Animation has exploded onto the sivler screen like never before!
It's everywhere, folks, with shorts from every studio you care to name.
There's hardly a movie on the silver screen that doesn't feature an animated short beforehand alongside the newsreel.
Warner Brothers, Fleisher Studios, Walt Disney, Universal, MGM, a hundred small start-ups...it seems everybody is into the animation game now.
And each studio is in a bidding war to attract...and keep...the best talent in the business.
And with the surprising sucess of Disney's Snow White, even feature-length animation may be here to stay.
It's an exciting time to be an animator, and an exciting time to be a viewer.
First let's start back with good old Fleisher Studios, the men who made animation profitable. We've followed their work from the earliest experiments in Out of the Ink Well and through the surprising sucess of Betty Boop and Popeye the Sailor.
While their feature-length foray, Gulliver's Travels, may be the talk of the town, we at the Cabaret are enamored with their work with the Man of Steel. Their cutting edge animation lends itself well to bringing Siegel and Schuster's Superman to life.
In hindsight it seems obvious Superman was never meant to be kept confined to the still pages of the comic books, and the Fleishers are proving once again that they're still the masters of animated movement through their Rotoscoping process.
To that end, let us watch him battle a Mad Scientist in their first foray, titled simply "Superman":
It's a Bird, It's a Plane, it's...amazingly animated, for damned sure!

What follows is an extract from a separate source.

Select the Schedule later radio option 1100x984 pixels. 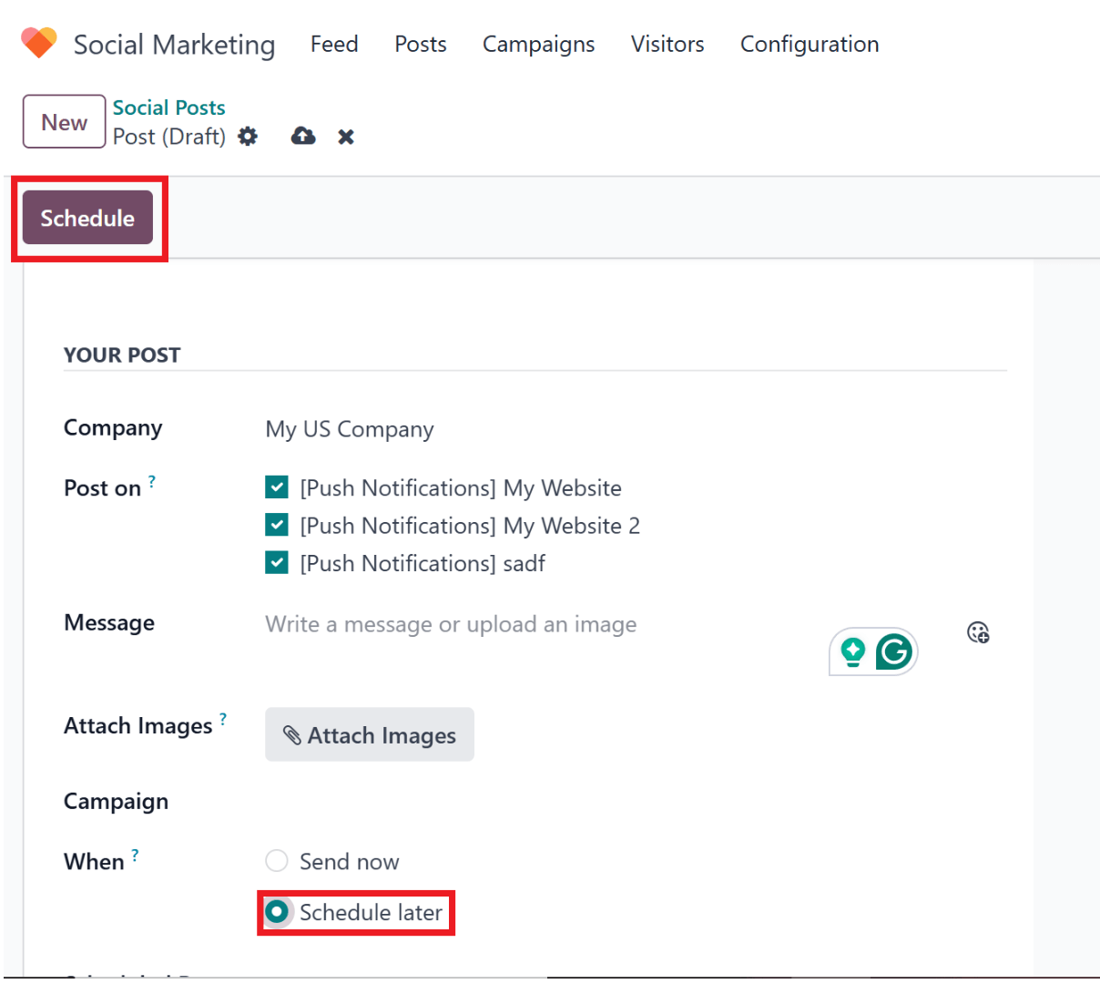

Next, let us check out what Universal is bringing to the picture. They still occasionally give good old Oswald some screen time, but other characters have pushed Disney and Iwerks' old creation aside. Their cute "awww-shucks" character Andy Panda has been a real hit, but his prominant place may be in jeopardy as a wacky meant-to-be-one-time foil named Woody Woodpecker so stole the scenes that they're putting out a series of shorts featuring just him!
Here's the short that started it all, Knock Knock:
Then there's MGM with animators William Hanna and Joseph Barbera who, recovering gracefully from the disastrous Captain and the Kids, have come up with a simple formula: cat chases mouse, mouse turns tables on cat. Meet Tom and Jerry in their first appearance (back when they were "Jasper and Jinx") in Puss Gets the Boot (warning: potentially offensive material; "Mammy" stereotype character*):
It's funny, but I doubt you can make a decades-spanning franchise out of "cat chases mouse".
And then there's the Warner Brothers, who have dominated the animated shorts game with an ever-growing cast of unforgettable characters from Porky Pig to Daffy Duck to the spotlight stealing wascally wabbit Bugs Bunny. And don't forget those unforgetable foils like Elmer Fudd!
Here's Bugs and Elmer together in Fresh Hare:
Ooo, I'll get that wabbit if it's the wast thing I do!
And finally, there's Walt Disney, who wasn't satisfied with just doing 10 minute shorts and, despite everyone telling him he was insane to do so, gambled it all on feature length animation. Thankfully for him his experiment Snow White and the Seven Dwarves was a major sucess, proving that feature length animation had marketability. Yes, Mickey and Donald are still around, but feature animation is Disney's new master medium.
And even now Disney is refusing to listen to the nay-sayers and is coming out with a feature length cartoon combining classical music with cutting edge animation that's just breathtaking in scope. Here's a reel from Walt Disney's new Fantasia:
I bet you never expected animation to wow you again like it did back in the days of Gertie, did you?
Animation as an artform, just the way Winsor McCay always envisioned it back when Gertie the Dinosaur graced the screen decades ago.
So animation has grown to become an established part of the cinematic revolution. We've watched it go from early hand-drawn experiments to "talkies" to color to feature length films. Meanwhile, this new "television" medium that's been slowly trying to break the bounds of experimentation and rich man's toy, seems like the likely next step.
We at the Cabaret will be eagerly awaiting what comes next.
Let's have a toast, with a warm winter defroster, the Tom and Jerry Cocktail:
Tom and Jerry Cocktail:
[image from whatscookingamerica.net]
Separate egg white from yolk and beat both seperately. Fold together and add to an Irish Coffee glass or mug. Add syrup (or sugar), rum, and brandy. Top off glass with hot milk and stir. Garnish with fresh grated nutmeg.
* I know a lot of these archaic stereotypes in these old cartoons are potentially offensive to my readers and for that I apologise if anyone is offended, but I'm going to quote Whoopie Goldberg from her intro to a Tom & Jerry collection, as it captures my thoughts perfectly: "The cartoons you are about to see are products of their time. They may depict some of the ethnic and racial prejudices that were commonplace in the U.S society. These depictions were wrong then and they are wrong today. While the following does not represent the Warner Bros. [or any other studio today, I hope - Cap'n] view of today's society, these cartoons are being presented as they were originally created, because to do otherwise would be the same as claiming that these prejudices never existed."